What you will do: Transcribe the listing below verbatim, omitting pictures.

Dataset excerpts:
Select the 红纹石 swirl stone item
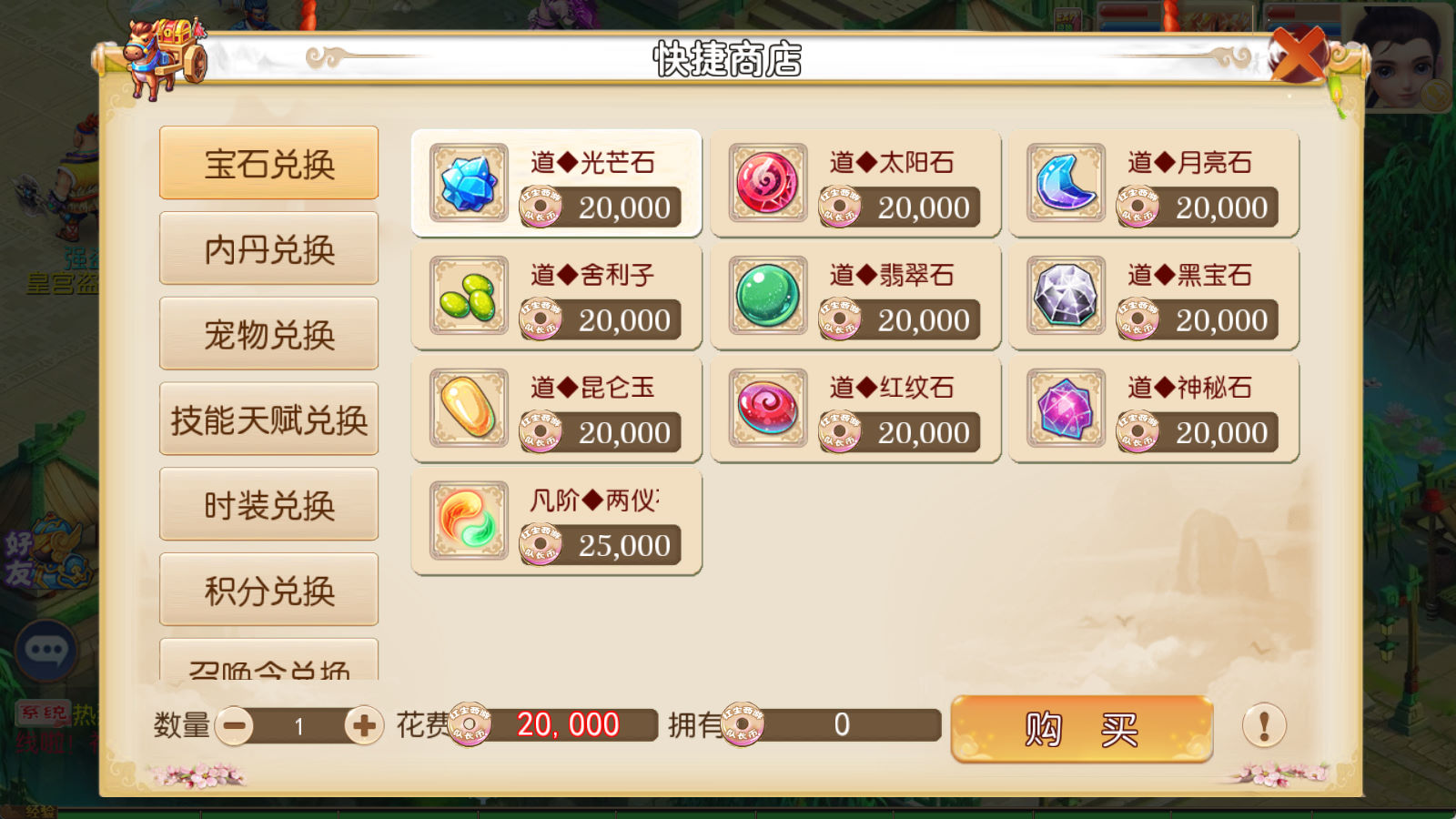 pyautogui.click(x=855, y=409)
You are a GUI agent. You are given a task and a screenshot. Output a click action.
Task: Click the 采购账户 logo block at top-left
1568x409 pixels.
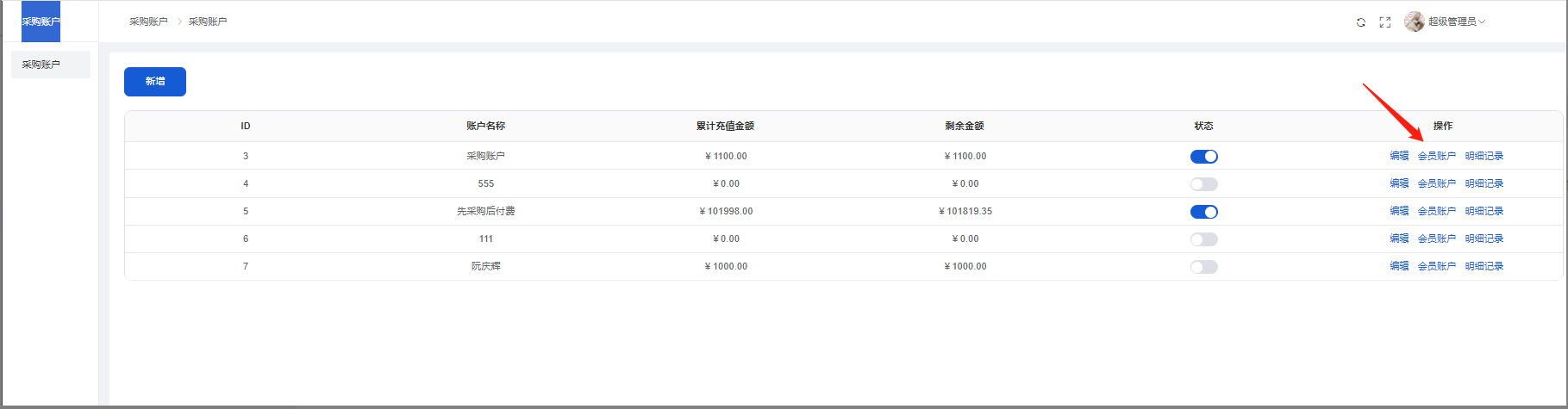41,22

Answer box:
Select the 红纹石 swirl stone item
 pyautogui.click(x=855, y=409)
You are a GUI agent. You are given a task and a screenshot. Output a click action.
Task: Click the 采购账户 logo block at top-left
1568x409 pixels.
41,22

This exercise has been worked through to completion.